ABD sevdiği ve alıştığı dostunu bırakır mı, orası da başka bir konu… Tabi ki, her Türk’ün ülkesinde yaşama ve hayatını sonlandırma hakkı vardır. O da gelebilir, neden olmasın ki…
Bu arada siz Türkçe Olimpiyat’larındaki birbirinden ilginç konukların etkinliklerini izlerken, bu organizasyonun anısına “ATATÜRK’ÜN RESMİNİN KALDIRILDIĞI” 1 milyon adet 1 milyon TL madeni paranın basıldığını biliyor muydunuz?
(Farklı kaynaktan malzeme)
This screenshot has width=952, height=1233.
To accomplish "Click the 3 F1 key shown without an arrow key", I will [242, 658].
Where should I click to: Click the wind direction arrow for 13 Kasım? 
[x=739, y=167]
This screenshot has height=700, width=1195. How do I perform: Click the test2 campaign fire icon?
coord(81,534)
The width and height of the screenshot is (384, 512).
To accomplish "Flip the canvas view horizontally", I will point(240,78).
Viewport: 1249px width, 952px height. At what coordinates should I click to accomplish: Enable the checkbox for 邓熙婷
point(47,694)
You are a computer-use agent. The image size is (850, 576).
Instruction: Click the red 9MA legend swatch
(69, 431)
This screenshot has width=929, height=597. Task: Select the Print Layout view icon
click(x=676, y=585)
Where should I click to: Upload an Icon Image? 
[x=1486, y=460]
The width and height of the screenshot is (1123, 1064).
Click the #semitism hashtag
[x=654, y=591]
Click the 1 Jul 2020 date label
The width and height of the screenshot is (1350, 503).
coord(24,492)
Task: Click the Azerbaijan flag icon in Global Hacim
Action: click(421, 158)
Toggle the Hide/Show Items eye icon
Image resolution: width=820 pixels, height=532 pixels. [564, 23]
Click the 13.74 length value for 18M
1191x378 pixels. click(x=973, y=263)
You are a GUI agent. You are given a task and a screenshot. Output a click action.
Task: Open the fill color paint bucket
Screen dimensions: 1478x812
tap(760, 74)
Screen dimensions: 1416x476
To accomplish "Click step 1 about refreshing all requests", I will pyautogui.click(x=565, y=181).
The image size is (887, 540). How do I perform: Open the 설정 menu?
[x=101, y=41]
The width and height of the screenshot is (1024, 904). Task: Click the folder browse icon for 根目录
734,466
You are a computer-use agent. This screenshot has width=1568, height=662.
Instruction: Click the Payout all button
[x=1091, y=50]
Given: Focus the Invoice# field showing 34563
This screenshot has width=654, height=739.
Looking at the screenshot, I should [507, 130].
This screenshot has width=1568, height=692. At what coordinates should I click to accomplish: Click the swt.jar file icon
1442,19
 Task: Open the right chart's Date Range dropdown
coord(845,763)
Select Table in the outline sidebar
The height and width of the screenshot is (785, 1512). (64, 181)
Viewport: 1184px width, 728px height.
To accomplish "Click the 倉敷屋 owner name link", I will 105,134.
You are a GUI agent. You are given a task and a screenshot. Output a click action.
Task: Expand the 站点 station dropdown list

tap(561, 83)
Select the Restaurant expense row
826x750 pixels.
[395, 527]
Hadi cebinize bir bakın belki karışmış olabilir! Yakında paramızı yeni resimlerle süslerlerse şaşırmayın! Bu denemeydi… Tepki oldu mu? Millet farkında bile değil. Tepki olacak mı? Hiç sanmıyorum… Bir iki protesto ile yine unutulanlar arasındaki yerini alır!
Başkanlık Sistemi hakkında birkaç söz edip kaçacağım, fazla kafanızı şişirmek istemiyorum. Artık 2014 yılına kadar gündemimizden düşmeyecek. Ne zamlar, ne dış politikada ki gelişmeler bile bu gündemin yanında sönük kalacak. Sabah kalkacağız Cumhurbaşkanı ne dedi, yatacağız Başbakan ne dedi? Medya’ya sakız olacak bu konu. Ta ki, adayların resmileşmesine kadar. Bence aday adaylarından kimse bu konuda tüyo vermeyecek. Sorular “Demokratik çerçevede neyse o yapılacak” yanıtı ile geçiştirilerek kamuoyunun merakının da güncel kalması sağlanacak.
Bağışlayın birkaç sözde hani adını ne koyarsak koyalım dediğimiz, “Terör” meselesine:
Artık herkes karnından konuşmamalı. Milli birlik ve bütünlüğümüzün korunması için herkesin bir araya gelmesi ve fikirlerini söylemesi çok önemli. Örneğin MHP masaya oturmayacağını söyleyerek tavrını açıkça ortaya koydu. BDP’nin kini hepimiz biliyoruz. Peki, AKP ve CHP’nin bu konuda ne yapacakları belli mi? Ben henüz anlamış değilim. Onlarda en kısa zamanda bu konudaki görüşlerini açıkça kamuoyuna duyurmalıdır.
Birazdan filmin beş dakika arası…
Siz ararken, mısır filan da yiyin… Adettendir sinemada!...
Daha filmin ikinci yarısında neler göreceksiniz neler!